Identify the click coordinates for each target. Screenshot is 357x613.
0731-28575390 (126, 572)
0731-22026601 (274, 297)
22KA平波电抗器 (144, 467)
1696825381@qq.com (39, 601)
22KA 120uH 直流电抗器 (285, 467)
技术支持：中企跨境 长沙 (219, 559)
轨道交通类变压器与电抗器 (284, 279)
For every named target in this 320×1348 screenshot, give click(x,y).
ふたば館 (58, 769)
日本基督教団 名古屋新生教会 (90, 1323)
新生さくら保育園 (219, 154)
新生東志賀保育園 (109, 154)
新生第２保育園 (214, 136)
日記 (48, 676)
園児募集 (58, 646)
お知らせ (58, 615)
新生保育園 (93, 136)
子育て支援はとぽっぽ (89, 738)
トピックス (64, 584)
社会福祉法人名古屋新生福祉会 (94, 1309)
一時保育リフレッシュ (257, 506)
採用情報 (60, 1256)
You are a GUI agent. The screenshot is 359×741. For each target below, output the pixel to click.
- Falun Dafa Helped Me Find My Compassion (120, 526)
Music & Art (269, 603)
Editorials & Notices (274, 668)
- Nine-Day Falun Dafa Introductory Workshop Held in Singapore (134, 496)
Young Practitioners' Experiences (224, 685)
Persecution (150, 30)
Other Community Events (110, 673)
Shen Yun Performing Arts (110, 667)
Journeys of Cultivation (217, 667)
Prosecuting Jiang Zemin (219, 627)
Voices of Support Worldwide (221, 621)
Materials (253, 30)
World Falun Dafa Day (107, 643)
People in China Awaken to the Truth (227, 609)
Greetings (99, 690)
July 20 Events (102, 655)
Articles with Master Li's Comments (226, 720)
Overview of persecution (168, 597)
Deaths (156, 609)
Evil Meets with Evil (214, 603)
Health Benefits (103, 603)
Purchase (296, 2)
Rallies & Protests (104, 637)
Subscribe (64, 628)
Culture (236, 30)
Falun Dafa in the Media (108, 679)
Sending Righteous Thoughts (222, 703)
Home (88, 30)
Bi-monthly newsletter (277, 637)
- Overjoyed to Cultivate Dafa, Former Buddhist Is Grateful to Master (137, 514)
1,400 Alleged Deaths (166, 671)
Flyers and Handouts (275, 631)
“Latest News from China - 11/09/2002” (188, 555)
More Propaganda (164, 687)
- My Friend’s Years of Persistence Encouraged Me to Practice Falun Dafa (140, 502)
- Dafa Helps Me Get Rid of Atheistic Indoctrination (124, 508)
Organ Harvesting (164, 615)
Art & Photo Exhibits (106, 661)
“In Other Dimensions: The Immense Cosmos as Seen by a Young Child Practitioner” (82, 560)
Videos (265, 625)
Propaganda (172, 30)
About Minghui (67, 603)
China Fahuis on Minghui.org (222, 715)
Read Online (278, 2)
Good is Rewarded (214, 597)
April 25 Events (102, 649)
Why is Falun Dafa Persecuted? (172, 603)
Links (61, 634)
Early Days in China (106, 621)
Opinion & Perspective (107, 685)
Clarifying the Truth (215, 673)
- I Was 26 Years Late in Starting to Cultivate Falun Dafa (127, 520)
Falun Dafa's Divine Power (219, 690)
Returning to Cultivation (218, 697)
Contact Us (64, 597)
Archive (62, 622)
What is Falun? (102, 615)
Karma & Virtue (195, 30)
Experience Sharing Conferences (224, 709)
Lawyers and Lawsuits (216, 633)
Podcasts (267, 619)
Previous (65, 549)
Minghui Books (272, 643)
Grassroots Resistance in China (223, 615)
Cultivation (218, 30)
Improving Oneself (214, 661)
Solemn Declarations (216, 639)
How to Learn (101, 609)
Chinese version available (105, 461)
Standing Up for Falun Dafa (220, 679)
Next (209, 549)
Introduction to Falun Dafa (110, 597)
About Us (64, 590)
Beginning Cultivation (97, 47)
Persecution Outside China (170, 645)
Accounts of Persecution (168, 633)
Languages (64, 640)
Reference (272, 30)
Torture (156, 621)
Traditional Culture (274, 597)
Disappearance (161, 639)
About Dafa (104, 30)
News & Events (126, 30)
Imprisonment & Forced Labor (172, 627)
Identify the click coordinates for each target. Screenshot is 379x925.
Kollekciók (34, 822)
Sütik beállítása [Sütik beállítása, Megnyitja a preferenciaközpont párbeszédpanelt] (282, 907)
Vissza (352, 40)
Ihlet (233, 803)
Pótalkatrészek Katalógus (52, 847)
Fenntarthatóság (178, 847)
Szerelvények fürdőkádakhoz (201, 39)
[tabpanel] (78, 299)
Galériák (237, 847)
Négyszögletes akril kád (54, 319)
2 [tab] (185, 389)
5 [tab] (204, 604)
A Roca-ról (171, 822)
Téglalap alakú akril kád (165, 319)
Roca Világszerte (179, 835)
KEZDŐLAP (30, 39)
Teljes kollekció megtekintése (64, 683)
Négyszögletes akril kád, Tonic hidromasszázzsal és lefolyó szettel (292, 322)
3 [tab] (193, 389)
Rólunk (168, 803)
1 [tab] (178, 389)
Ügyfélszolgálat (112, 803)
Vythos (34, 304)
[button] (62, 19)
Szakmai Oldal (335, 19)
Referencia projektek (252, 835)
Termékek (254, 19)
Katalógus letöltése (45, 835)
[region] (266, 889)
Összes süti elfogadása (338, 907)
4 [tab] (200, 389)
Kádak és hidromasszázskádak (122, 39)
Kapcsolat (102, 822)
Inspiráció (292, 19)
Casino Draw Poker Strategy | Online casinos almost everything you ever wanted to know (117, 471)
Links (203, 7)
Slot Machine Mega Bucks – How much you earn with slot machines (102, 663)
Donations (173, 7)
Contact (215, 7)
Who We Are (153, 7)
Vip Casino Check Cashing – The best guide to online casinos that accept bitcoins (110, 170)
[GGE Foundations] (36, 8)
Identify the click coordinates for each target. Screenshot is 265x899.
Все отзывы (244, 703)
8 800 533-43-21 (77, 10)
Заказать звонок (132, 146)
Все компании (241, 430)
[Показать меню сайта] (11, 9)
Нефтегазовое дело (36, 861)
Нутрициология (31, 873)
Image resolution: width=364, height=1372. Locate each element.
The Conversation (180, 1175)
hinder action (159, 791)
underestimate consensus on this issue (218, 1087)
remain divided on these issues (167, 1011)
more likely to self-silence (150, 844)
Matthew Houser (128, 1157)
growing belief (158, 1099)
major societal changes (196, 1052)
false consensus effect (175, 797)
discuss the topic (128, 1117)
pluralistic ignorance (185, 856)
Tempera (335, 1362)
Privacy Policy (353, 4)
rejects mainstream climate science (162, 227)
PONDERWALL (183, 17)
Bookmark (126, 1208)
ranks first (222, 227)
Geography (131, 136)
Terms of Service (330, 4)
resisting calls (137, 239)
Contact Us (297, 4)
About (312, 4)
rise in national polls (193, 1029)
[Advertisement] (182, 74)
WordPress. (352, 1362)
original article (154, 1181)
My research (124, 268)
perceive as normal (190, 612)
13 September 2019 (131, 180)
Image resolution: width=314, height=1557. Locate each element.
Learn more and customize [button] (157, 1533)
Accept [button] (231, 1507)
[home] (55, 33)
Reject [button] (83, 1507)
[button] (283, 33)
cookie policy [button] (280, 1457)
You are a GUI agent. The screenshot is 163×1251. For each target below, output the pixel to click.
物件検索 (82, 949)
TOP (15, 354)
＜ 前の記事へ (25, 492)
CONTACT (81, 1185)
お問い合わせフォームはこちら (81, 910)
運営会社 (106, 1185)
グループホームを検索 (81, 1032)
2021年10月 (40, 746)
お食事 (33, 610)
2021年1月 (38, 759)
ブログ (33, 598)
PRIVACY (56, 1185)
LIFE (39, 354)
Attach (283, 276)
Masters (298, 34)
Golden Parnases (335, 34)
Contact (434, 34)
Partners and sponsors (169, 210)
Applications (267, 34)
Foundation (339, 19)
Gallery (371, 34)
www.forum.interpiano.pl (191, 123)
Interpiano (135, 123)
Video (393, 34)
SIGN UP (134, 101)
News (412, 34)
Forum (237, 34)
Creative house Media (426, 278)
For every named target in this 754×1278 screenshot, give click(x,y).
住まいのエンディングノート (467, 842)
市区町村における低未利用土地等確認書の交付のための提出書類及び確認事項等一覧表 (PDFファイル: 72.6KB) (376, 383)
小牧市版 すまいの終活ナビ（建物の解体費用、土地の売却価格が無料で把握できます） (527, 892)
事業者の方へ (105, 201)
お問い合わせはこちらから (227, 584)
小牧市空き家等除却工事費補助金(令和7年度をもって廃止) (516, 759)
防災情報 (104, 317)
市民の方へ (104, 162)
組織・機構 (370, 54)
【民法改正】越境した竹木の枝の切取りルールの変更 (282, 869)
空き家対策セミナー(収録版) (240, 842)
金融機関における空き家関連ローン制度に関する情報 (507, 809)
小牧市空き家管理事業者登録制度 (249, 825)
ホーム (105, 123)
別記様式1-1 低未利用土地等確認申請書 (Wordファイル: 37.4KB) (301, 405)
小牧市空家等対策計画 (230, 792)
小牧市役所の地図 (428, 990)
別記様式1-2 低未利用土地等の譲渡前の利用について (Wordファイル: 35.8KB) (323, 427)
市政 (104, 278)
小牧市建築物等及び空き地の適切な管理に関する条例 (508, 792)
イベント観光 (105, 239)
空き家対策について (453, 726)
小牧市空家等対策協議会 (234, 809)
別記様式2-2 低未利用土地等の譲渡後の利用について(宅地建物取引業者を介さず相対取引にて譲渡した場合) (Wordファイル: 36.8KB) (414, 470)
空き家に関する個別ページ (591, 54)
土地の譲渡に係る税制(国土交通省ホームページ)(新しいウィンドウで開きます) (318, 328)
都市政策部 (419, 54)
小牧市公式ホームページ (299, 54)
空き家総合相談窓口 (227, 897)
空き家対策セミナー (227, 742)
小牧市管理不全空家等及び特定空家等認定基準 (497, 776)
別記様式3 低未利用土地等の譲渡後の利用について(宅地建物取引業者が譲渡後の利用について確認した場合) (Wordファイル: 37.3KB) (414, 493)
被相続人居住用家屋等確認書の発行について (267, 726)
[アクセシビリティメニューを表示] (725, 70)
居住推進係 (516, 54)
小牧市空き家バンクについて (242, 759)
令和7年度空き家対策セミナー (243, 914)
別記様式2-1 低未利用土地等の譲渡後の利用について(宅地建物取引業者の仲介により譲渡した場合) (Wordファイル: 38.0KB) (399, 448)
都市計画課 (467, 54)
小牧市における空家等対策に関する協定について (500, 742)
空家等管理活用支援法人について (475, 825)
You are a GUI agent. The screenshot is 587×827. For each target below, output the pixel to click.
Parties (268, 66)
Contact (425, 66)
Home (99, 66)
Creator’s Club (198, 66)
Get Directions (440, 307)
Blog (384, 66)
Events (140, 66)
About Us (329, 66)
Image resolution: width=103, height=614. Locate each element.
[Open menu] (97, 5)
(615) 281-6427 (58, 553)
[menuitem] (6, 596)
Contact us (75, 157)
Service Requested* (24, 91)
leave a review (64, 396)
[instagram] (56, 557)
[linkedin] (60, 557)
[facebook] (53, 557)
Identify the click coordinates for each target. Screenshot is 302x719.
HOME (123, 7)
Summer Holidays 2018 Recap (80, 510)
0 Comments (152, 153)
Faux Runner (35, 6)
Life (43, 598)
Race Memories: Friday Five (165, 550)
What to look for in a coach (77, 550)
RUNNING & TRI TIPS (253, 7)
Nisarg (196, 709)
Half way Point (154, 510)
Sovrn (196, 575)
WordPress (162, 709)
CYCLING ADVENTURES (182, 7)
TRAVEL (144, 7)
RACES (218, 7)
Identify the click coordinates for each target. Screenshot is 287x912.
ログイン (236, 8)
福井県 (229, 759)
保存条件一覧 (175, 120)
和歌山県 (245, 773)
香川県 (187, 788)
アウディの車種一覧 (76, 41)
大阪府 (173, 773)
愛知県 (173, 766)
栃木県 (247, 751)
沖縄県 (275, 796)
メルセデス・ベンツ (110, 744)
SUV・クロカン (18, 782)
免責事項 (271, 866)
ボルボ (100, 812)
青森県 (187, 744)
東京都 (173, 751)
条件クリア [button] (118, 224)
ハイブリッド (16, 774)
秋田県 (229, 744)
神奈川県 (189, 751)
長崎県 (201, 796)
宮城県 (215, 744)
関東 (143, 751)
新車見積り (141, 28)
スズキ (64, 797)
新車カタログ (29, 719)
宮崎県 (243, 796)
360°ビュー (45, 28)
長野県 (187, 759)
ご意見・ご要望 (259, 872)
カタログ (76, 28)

+ + +

Reproduce the listing from the line with "LIFE (39, 354)" up to and including the line with "市区町村における低未利用土地等確認書の交付のための提出書類及び確認事項等一覧表 (PDFファイル: 72.6KB)".

**Exercise solution**:
LIFE (39, 354)
Attach (283, 276)
Masters (298, 34)
Golden Parnases (335, 34)
Contact (434, 34)
Partners and sponsors (169, 210)
Applications (267, 34)
Foundation (339, 19)
Gallery (371, 34)
www.forum.interpiano.pl (191, 123)
Interpiano (135, 123)
Video (393, 34)
SIGN UP (134, 101)
News (412, 34)
Forum (237, 34)
Creative house Media (426, 278)
For every named target in this 754×1278 screenshot, give click(x,y).
住まいのエンディングノート (467, 842)
市区町村における低未利用土地等確認書の交付のための提出書類及び確認事項等一覧表 (PDFファイル: 72.6KB) (376, 383)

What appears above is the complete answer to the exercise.